Saudi Arabia was quick to respond by saying it would turn up the taps and start pumping 12.3 million bpd in April, in addition to raising its production capacity to 13 million bpd. Oil prices were even quicker to respond, with Brent and West Texas Intermediate crashing below $40 and WTI even slipping below $30 a barrel this week.
Meanwhile, quarantines expanded across Europe as new coronavirus cases multiplied. Banks and consultancies rushed to revise their oil demand forecasts for the year with every one bleaker than the previous one. Expectations are now for billions of barrels daily in lost demand, which is not doing anything for prices but pressuring them further.

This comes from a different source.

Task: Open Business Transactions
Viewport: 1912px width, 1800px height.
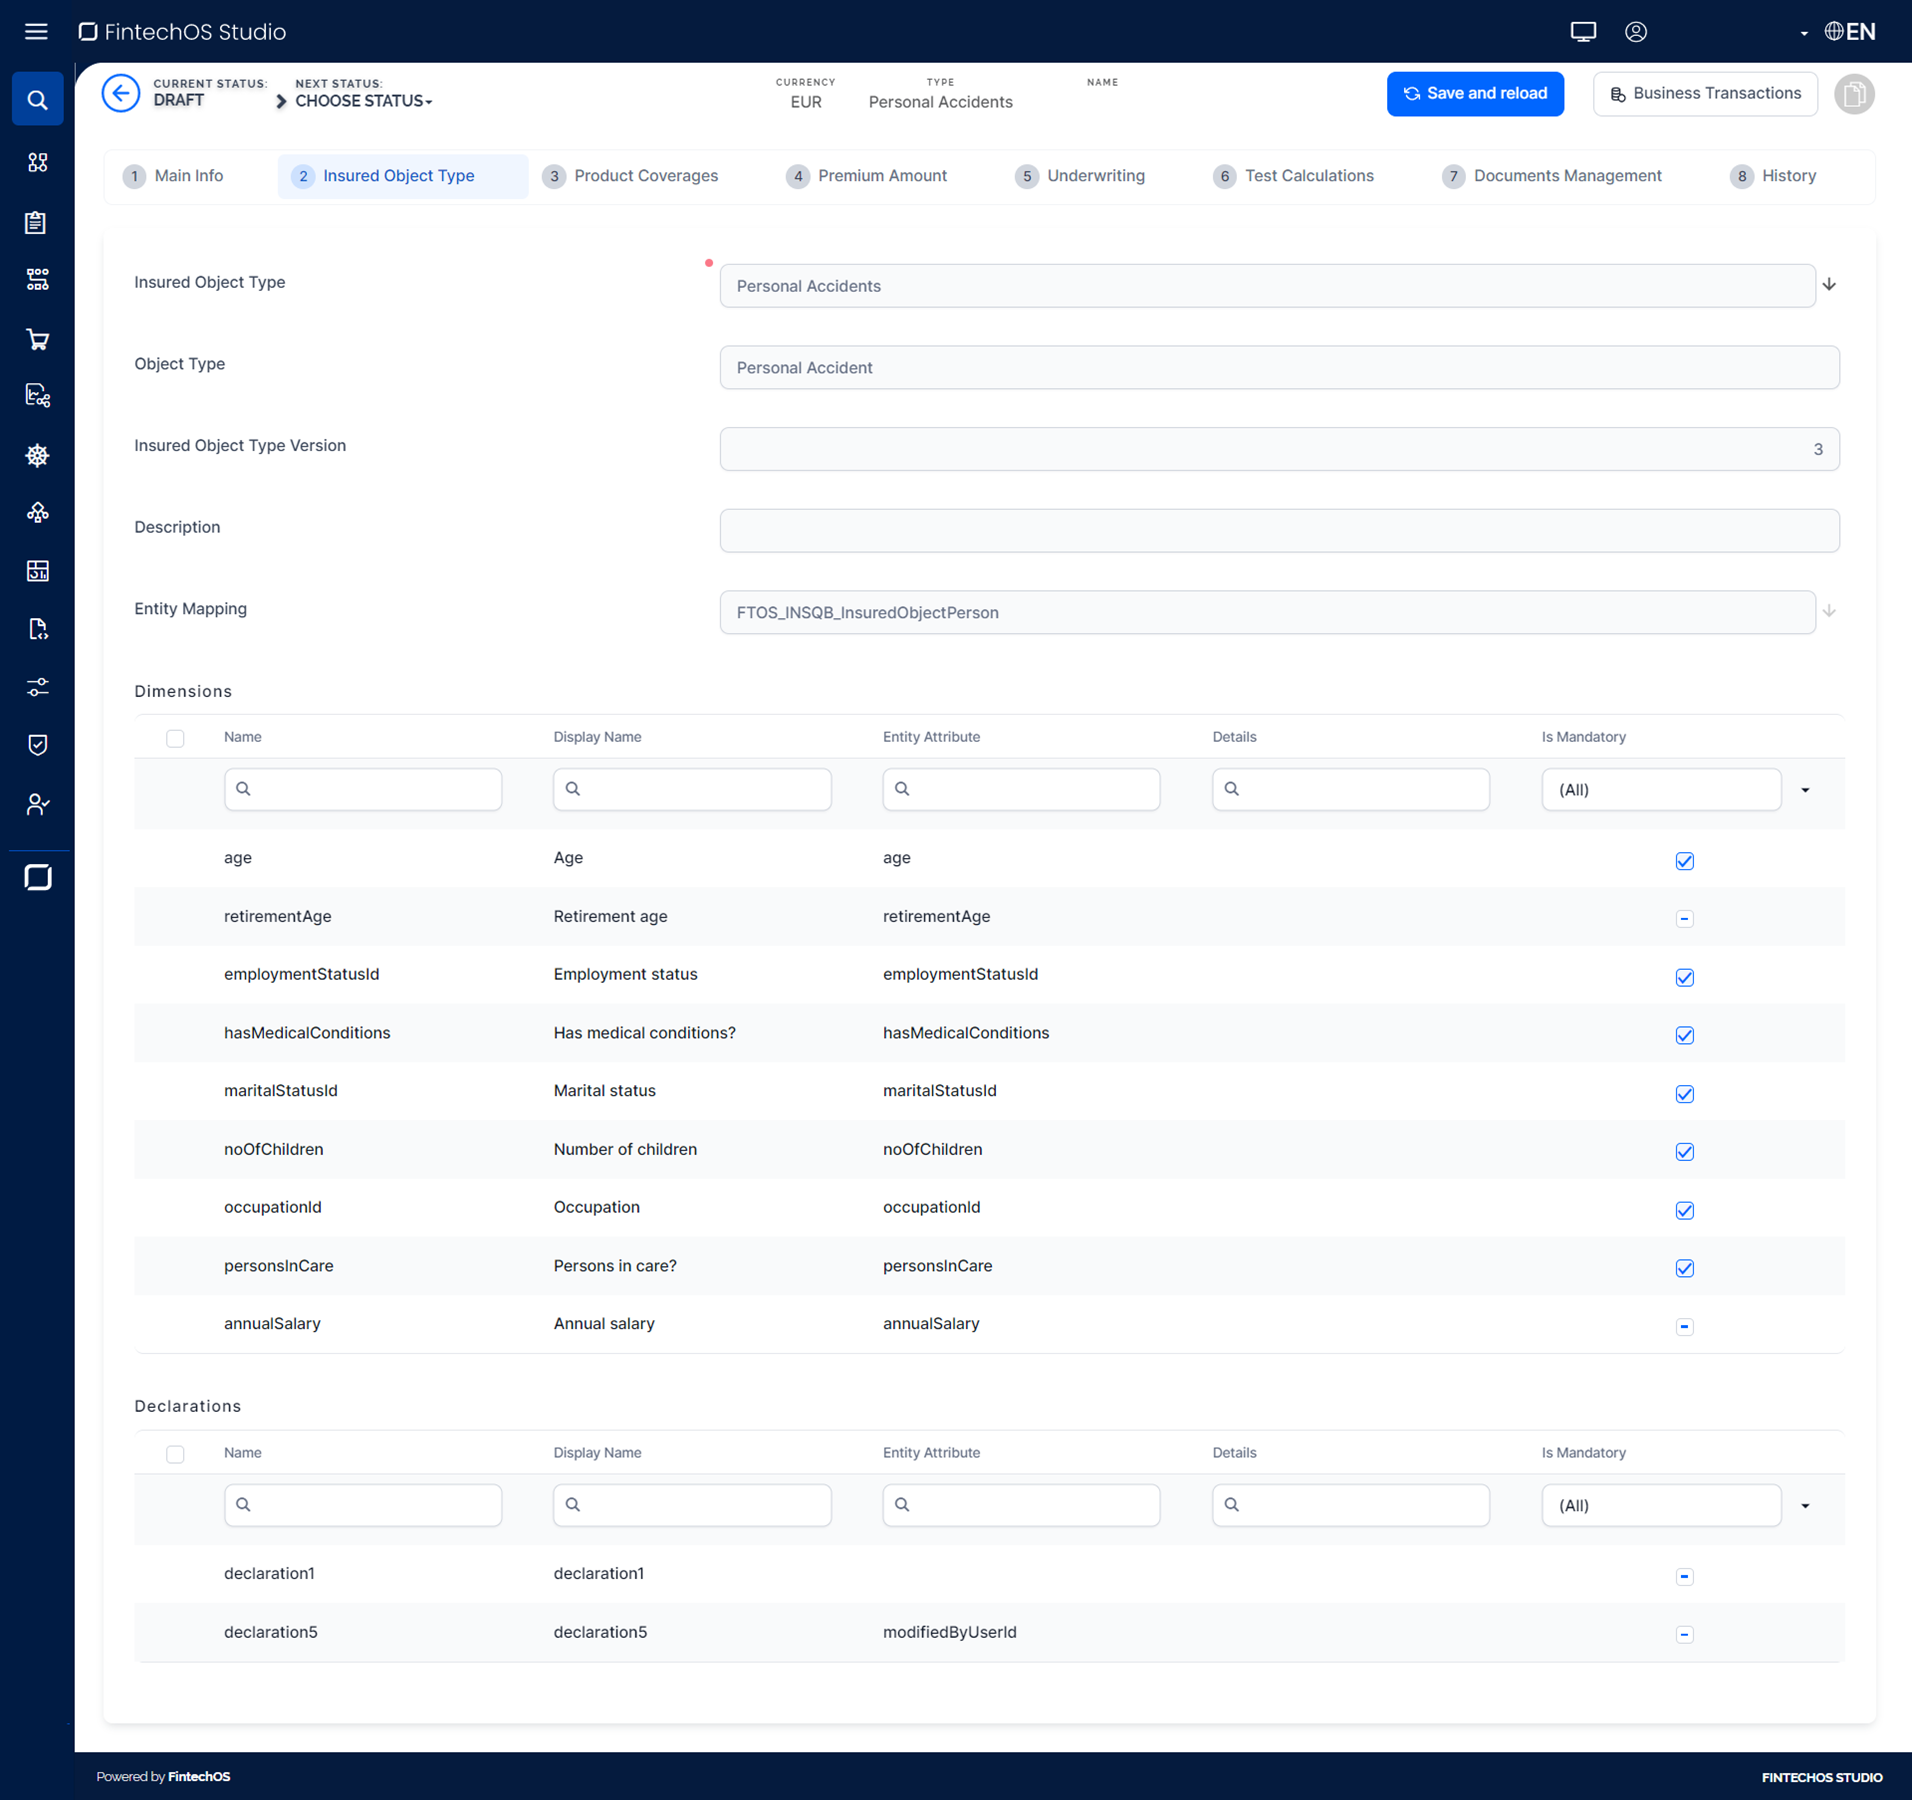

Consultancy Eurasia Group summed up the situation in a recent report, “With international aviation virtually at a halt, land transportation (especially private vehicle usage) also stalling, and even shipping experiencing a decline amid factory closures and the shutdown of the cruise sector, oil consumption heading into the second quarter could endure the biggest contraction on record during what will probably be a global recession.”
There is, however, a silver lining. For starters, bargain hunters are emerging from the shadows. As Reuters reported earlier today, Brent and WTI jumped by more than a percent from Monday’s close thanks to bargain hunting along with short covering, although the latter is not necessarily a good sign for the oil market.
Reports that the U.S. government will buy some 77 million barrels of local crude for the Strategic Petroleum Reserve also had a positive implication for prices although the move aimed to not just help local producers but also take advantage of the low prices, which means some producers would end up selling oil below the cost of production.
Speaking of U.S. producers, and specifically shale oil producers, they are starting to trim production because, for most, production costs are above current WTI prices. In fact, according to Rystad Energy, only 16 shale oil producers have production costs of below $35 a barrel.
Even these, however, are in a rush to curb spending and this means, among other things, idling rigs. This, in turn, means that we could see a slowdown and possibly even a reversal of U.S. shale oil production growth later this year, which would send a strong bullish signal to the market.
Risks remain, however, and they are not just coronavirus-related. According to a Reuters report from this week, the U.S. is not the only one filling up its reserves of crude oil. Other countries are taking advantage of the low prices, too. Storage space, alas, is not infinite, especially in the current demand situation.
“If storage does fill, quashing that demand, oil prices are sure to collapse further, and the global markets will then have to hope that the dispute between Saudi Arabia and Russia is resolved before we reach that point of no return,” Stephen Innes, chief markets strategist at AxiCorp told Reuters.